Interface element records
§
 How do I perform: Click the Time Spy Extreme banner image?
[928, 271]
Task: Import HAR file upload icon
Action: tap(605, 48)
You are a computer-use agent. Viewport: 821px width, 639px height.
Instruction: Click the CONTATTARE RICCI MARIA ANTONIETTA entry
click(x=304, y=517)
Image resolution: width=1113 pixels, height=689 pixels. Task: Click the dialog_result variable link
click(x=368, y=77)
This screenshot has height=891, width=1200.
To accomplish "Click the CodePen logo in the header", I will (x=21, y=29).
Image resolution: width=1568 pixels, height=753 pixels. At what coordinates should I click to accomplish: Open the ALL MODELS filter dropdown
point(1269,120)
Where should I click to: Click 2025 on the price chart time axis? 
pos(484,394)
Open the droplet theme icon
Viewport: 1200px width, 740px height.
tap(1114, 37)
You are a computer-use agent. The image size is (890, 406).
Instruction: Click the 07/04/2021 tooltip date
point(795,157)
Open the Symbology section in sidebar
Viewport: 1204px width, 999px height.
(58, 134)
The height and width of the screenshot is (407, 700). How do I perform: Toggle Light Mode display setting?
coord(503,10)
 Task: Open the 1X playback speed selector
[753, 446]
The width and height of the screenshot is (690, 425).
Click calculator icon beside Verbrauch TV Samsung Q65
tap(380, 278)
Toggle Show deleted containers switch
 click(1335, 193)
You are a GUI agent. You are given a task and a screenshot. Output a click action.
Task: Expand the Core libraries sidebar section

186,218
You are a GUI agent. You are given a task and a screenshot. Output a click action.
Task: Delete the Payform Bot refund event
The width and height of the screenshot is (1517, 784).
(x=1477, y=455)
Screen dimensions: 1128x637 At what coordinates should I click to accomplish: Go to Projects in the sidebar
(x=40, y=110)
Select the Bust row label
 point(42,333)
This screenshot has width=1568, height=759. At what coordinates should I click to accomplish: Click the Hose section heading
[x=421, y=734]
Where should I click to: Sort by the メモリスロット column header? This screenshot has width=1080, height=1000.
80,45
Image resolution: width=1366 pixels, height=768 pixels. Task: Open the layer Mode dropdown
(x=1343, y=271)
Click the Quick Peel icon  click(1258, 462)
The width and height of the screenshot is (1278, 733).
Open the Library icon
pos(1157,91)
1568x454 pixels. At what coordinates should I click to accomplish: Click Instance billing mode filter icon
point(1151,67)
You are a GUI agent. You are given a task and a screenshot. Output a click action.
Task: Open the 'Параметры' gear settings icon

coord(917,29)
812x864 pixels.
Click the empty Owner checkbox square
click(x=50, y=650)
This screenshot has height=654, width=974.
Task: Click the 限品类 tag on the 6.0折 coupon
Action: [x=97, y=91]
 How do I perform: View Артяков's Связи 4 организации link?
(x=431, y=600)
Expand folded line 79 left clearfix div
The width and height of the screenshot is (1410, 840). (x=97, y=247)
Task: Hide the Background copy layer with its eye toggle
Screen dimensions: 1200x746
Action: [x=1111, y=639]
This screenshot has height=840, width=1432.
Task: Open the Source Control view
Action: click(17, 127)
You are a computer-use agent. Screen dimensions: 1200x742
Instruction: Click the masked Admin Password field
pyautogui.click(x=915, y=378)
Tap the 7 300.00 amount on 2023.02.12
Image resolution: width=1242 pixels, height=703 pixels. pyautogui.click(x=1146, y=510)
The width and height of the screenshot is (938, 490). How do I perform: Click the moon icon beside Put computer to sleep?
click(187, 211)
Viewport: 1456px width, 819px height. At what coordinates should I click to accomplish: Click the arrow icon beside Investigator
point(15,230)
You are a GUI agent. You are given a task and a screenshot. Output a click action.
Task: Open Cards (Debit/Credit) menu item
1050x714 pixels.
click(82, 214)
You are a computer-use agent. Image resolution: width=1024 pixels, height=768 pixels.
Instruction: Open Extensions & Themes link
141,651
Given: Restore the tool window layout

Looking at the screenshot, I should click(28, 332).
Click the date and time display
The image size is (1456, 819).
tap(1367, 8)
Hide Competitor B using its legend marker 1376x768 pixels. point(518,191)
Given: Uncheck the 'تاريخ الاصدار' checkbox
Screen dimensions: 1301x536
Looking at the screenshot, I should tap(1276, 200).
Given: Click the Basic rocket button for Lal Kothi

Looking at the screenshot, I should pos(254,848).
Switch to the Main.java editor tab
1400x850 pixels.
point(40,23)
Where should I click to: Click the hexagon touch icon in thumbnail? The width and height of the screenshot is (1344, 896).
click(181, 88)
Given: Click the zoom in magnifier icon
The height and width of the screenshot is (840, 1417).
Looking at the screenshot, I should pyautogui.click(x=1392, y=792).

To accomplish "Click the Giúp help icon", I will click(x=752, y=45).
§
## DIRECTIVE
Arrange the rows above as a Markdown table with the columns No. and Line text, starting at the line that contains "Toggle Show deleted containers switch" and ending after the line that contains "[x=421, y=734]". Leave out blank lines.

## EXERCISE SOLUTION
| No. | Line text |
|---|---|
| 1 | Toggle Show deleted containers switch |
| 2 |  click(1335, 193) |
| 3 | You are a GUI agent. You are given a task and a screenshot. Output a click action. |
| 4 | Task: Expand the Core libraries sidebar section |
| 5 | 186,218 |
| 6 | You are a GUI agent. You are given a task and a screenshot. Output a click action. |
| 7 | Task: Delete the Payform Bot refund event |
| 8 | The width and height of the screenshot is (1517, 784). |
| 9 | (x=1477, y=455) |
| 10 | Screen dimensions: 1128x637 At what coordinates should I click to accomplish: Go to Projects in the sidebar |
| 11 | (x=40, y=110) |
| 12 | Select the Bust row label |
| 13 |  point(42,333) |
| 14 | This screenshot has width=1568, height=759. At what coordinates should I click to accomplish: Click the Hose section heading |
| 15 | [x=421, y=734] |